Copy every entry below, exactly and in full.

• _Study material_:

# # # # # # #

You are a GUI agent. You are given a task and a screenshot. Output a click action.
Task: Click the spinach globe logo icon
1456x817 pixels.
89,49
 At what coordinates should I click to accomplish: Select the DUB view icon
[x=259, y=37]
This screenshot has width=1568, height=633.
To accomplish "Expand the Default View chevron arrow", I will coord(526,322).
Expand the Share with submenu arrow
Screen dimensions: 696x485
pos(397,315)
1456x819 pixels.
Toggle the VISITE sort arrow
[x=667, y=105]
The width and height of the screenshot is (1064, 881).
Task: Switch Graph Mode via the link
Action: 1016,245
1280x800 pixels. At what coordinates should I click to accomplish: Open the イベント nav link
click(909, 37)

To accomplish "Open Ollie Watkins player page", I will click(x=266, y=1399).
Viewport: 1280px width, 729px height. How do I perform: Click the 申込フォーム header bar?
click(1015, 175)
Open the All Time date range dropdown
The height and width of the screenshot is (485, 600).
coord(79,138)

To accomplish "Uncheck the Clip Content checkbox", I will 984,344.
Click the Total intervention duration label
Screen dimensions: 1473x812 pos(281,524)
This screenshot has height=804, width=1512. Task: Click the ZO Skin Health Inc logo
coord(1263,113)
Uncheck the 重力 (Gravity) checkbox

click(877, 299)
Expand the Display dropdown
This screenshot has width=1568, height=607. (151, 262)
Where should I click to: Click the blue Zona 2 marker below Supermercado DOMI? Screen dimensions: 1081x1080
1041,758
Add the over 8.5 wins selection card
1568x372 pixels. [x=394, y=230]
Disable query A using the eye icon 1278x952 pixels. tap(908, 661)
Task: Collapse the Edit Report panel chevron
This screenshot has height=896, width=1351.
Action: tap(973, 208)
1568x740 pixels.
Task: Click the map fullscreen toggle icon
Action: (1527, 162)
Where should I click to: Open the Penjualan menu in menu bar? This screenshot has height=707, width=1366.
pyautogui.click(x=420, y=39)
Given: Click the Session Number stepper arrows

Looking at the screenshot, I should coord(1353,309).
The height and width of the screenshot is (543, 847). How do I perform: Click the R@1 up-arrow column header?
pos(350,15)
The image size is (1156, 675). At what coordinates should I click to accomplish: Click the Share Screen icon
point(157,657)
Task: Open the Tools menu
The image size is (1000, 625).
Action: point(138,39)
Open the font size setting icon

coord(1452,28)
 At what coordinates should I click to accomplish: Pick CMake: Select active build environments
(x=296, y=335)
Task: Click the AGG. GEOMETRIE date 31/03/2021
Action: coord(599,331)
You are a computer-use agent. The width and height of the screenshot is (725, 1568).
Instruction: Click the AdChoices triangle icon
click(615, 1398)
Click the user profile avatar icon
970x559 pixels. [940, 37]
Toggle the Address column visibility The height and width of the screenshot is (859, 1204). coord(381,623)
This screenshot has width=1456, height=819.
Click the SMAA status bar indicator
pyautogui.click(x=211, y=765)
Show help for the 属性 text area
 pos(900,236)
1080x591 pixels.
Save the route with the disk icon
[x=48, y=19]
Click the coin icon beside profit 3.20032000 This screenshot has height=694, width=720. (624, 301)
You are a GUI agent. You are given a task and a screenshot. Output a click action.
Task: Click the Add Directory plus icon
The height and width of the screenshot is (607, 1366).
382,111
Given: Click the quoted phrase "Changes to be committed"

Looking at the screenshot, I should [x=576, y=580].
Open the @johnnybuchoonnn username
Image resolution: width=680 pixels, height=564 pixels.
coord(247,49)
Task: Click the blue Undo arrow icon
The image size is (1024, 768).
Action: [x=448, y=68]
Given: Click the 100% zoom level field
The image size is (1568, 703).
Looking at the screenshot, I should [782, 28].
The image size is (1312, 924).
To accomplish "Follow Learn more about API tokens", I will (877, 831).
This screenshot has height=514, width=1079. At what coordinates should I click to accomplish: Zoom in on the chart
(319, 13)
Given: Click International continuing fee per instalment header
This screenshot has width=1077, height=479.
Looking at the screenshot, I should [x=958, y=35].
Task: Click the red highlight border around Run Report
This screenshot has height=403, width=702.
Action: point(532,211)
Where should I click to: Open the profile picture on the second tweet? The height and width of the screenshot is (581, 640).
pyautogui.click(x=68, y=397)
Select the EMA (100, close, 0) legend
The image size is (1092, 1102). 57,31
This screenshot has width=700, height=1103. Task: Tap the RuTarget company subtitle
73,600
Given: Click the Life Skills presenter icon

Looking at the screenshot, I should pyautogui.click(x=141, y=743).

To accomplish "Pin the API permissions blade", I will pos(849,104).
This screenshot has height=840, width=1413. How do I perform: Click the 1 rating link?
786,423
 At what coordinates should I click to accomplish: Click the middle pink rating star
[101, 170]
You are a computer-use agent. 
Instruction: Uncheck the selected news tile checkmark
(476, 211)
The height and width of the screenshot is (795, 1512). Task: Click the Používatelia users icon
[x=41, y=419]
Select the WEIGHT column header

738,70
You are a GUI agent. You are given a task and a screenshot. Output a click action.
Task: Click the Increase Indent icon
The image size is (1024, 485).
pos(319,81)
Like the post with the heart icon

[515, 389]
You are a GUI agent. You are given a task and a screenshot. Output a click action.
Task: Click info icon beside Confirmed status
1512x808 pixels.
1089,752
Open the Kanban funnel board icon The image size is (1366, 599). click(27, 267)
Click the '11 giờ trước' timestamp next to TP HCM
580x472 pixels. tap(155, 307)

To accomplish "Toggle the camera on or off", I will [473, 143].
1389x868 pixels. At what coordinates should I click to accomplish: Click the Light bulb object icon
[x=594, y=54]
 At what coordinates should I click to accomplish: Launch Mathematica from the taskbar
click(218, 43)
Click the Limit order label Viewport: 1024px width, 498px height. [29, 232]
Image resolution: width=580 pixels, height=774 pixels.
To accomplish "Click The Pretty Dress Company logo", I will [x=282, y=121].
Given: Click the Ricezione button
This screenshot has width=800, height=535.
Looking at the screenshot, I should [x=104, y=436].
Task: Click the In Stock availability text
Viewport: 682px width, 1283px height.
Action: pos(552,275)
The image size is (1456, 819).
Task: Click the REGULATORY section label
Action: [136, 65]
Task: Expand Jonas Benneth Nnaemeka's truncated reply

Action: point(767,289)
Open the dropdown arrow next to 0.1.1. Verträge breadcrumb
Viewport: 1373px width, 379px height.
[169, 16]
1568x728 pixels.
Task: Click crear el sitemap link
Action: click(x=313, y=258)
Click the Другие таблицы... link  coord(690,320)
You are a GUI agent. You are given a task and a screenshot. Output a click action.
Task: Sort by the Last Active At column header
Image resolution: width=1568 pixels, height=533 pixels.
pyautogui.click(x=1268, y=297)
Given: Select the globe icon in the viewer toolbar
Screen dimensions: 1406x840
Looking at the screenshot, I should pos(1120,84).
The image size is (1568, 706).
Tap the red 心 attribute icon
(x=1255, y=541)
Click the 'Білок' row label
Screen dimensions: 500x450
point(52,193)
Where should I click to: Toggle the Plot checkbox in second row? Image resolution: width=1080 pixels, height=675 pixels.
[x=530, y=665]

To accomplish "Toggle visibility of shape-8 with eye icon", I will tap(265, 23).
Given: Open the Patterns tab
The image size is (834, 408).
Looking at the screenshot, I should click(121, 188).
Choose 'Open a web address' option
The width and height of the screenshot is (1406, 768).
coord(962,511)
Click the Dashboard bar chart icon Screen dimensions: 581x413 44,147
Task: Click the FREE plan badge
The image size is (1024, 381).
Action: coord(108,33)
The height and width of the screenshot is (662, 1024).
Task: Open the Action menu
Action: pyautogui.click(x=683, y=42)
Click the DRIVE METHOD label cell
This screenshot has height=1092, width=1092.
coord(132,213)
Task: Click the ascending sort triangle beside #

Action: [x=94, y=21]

# # # # # # #

• _Response area_:
You are a GUI agent. You are given a task and a screenshot. Output a click action.
Task: Click the spinach globe logo icon
1456x817 pixels.
89,49
 At what coordinates should I click to accomplish: Select the DUB view icon
[x=259, y=37]
This screenshot has width=1568, height=633.
To accomplish "Expand the Default View chevron arrow", I will coord(526,322).
Expand the Share with submenu arrow
Screen dimensions: 696x485
pos(397,315)
1456x819 pixels.
Toggle the VISITE sort arrow
[x=667, y=105]
The width and height of the screenshot is (1064, 881).
Task: Switch Graph Mode via the link
Action: 1016,245
1280x800 pixels. At what coordinates should I click to accomplish: Open the イベント nav link
click(909, 37)

To accomplish "Open Ollie Watkins player page", I will click(x=266, y=1399).
Viewport: 1280px width, 729px height. How do I perform: Click the 申込フォーム header bar?
click(1015, 175)
Open the All Time date range dropdown
The height and width of the screenshot is (485, 600).
coord(79,138)

To accomplish "Uncheck the Clip Content checkbox", I will 984,344.
Click the Total intervention duration label
Screen dimensions: 1473x812 pos(281,524)
This screenshot has height=804, width=1512. Task: Click the ZO Skin Health Inc logo
coord(1263,113)
Uncheck the 重力 (Gravity) checkbox

click(877, 299)
Expand the Display dropdown
This screenshot has width=1568, height=607. (151, 262)
Where should I click to: Click the blue Zona 2 marker below Supermercado DOMI? Screen dimensions: 1081x1080
1041,758
Add the over 8.5 wins selection card
1568x372 pixels. [x=394, y=230]
Disable query A using the eye icon 1278x952 pixels. tap(908, 661)
Task: Collapse the Edit Report panel chevron
This screenshot has height=896, width=1351.
Action: tap(973, 208)
1568x740 pixels.
Task: Click the map fullscreen toggle icon
Action: (1527, 162)
Where should I click to: Open the Penjualan menu in menu bar? This screenshot has height=707, width=1366.
pyautogui.click(x=420, y=39)
Given: Click the Session Number stepper arrows

Looking at the screenshot, I should coord(1353,309).
The height and width of the screenshot is (543, 847). How do I perform: Click the R@1 up-arrow column header?
pos(350,15)
The image size is (1156, 675). At what coordinates should I click to accomplish: Click the Share Screen icon
point(157,657)
Task: Open the Tools menu
The image size is (1000, 625).
Action: point(138,39)
Open the font size setting icon

coord(1452,28)
 At what coordinates should I click to accomplish: Pick CMake: Select active build environments
(x=296, y=335)
Task: Click the AGG. GEOMETRIE date 31/03/2021
Action: coord(599,331)
You are a computer-use agent. The width and height of the screenshot is (725, 1568).
Instruction: Click the AdChoices triangle icon
click(615, 1398)
Click the user profile avatar icon
970x559 pixels. [940, 37]
Toggle the Address column visibility The height and width of the screenshot is (859, 1204). coord(381,623)
This screenshot has width=1456, height=819.
Click the SMAA status bar indicator
pyautogui.click(x=211, y=765)
Show help for the 属性 text area
 pos(900,236)
1080x591 pixels.
Save the route with the disk icon
[x=48, y=19]
Click the coin icon beside profit 3.20032000 This screenshot has height=694, width=720. (624, 301)
You are a GUI agent. You are given a task and a screenshot. Output a click action.
Task: Click the Add Directory plus icon
The height and width of the screenshot is (607, 1366).
382,111
Given: Click the quoted phrase "Changes to be committed"

Looking at the screenshot, I should [x=576, y=580].
Open the @johnnybuchoonnn username
Image resolution: width=680 pixels, height=564 pixels.
coord(247,49)
Task: Click the blue Undo arrow icon
The image size is (1024, 768).
Action: [x=448, y=68]
Given: Click the 100% zoom level field
The image size is (1568, 703).
Looking at the screenshot, I should [782, 28].
The image size is (1312, 924).
To accomplish "Follow Learn more about API tokens", I will (877, 831).
This screenshot has height=514, width=1079. At what coordinates should I click to accomplish: Zoom in on the chart
(319, 13)
Given: Click International continuing fee per instalment header
This screenshot has width=1077, height=479.
Looking at the screenshot, I should [x=958, y=35].
Task: Click the red highlight border around Run Report
This screenshot has height=403, width=702.
Action: point(532,211)
Where should I click to: Open the profile picture on the second tweet? The height and width of the screenshot is (581, 640).
pyautogui.click(x=68, y=397)
Select the EMA (100, close, 0) legend
The image size is (1092, 1102). 57,31
This screenshot has width=700, height=1103. Task: Tap the RuTarget company subtitle
73,600
Given: Click the Life Skills presenter icon

Looking at the screenshot, I should pyautogui.click(x=141, y=743).

To accomplish "Pin the API permissions blade", I will pos(849,104).
This screenshot has height=840, width=1413. How do I perform: Click the 1 rating link?
786,423
 At what coordinates should I click to accomplish: Click the middle pink rating star
[101, 170]
You are a computer-use agent. 
Instruction: Uncheck the selected news tile checkmark
(476, 211)
The height and width of the screenshot is (795, 1512). Task: Click the Používatelia users icon
[x=41, y=419]
Select the WEIGHT column header

738,70
You are a GUI agent. You are given a task and a screenshot. Output a click action.
Task: Click the Increase Indent icon
The image size is (1024, 485).
pos(319,81)
Like the post with the heart icon

[515, 389]
You are a GUI agent. You are given a task and a screenshot. Output a click action.
Task: Click info icon beside Confirmed status
1512x808 pixels.
1089,752
Open the Kanban funnel board icon The image size is (1366, 599). click(27, 267)
Click the '11 giờ trước' timestamp next to TP HCM
580x472 pixels. tap(155, 307)

To accomplish "Toggle the camera on or off", I will [473, 143].
1389x868 pixels. At what coordinates should I click to accomplish: Click the Light bulb object icon
[x=594, y=54]
 At what coordinates should I click to accomplish: Launch Mathematica from the taskbar
click(218, 43)
Click the Limit order label Viewport: 1024px width, 498px height. [29, 232]
Image resolution: width=580 pixels, height=774 pixels.
To accomplish "Click The Pretty Dress Company logo", I will [x=282, y=121].
Given: Click the Ricezione button
This screenshot has width=800, height=535.
Looking at the screenshot, I should [x=104, y=436].
Task: Click the In Stock availability text
Viewport: 682px width, 1283px height.
Action: pos(552,275)
The image size is (1456, 819).
Task: Click the REGULATORY section label
Action: [136, 65]
Task: Expand Jonas Benneth Nnaemeka's truncated reply

Action: point(767,289)
Open the dropdown arrow next to 0.1.1. Verträge breadcrumb
Viewport: 1373px width, 379px height.
[169, 16]
1568x728 pixels.
Task: Click crear el sitemap link
Action: click(x=313, y=258)
Click the Другие таблицы... link  coord(690,320)
You are a GUI agent. You are given a task and a screenshot. Output a click action.
Task: Sort by the Last Active At column header
Image resolution: width=1568 pixels, height=533 pixels.
pyautogui.click(x=1268, y=297)
Given: Select the globe icon in the viewer toolbar
Screen dimensions: 1406x840
Looking at the screenshot, I should pos(1120,84).
The image size is (1568, 706).
Tap the red 心 attribute icon
(x=1255, y=541)
Click the 'Білок' row label
Screen dimensions: 500x450
point(52,193)
Where should I click to: Toggle the Plot checkbox in second row? Image resolution: width=1080 pixels, height=675 pixels.
[x=530, y=665]

To accomplish "Toggle visibility of shape-8 with eye icon", I will tap(265, 23).
Given: Open the Patterns tab
The image size is (834, 408).
Looking at the screenshot, I should click(121, 188).
Choose 'Open a web address' option
The width and height of the screenshot is (1406, 768).
coord(962,511)
Click the Dashboard bar chart icon Screen dimensions: 581x413 44,147
Task: Click the FREE plan badge
The image size is (1024, 381).
Action: coord(108,33)
The height and width of the screenshot is (662, 1024).
Task: Open the Action menu
Action: pyautogui.click(x=683, y=42)
Click the DRIVE METHOD label cell
This screenshot has height=1092, width=1092.
coord(132,213)
Task: Click the ascending sort triangle beside #

Action: [x=94, y=21]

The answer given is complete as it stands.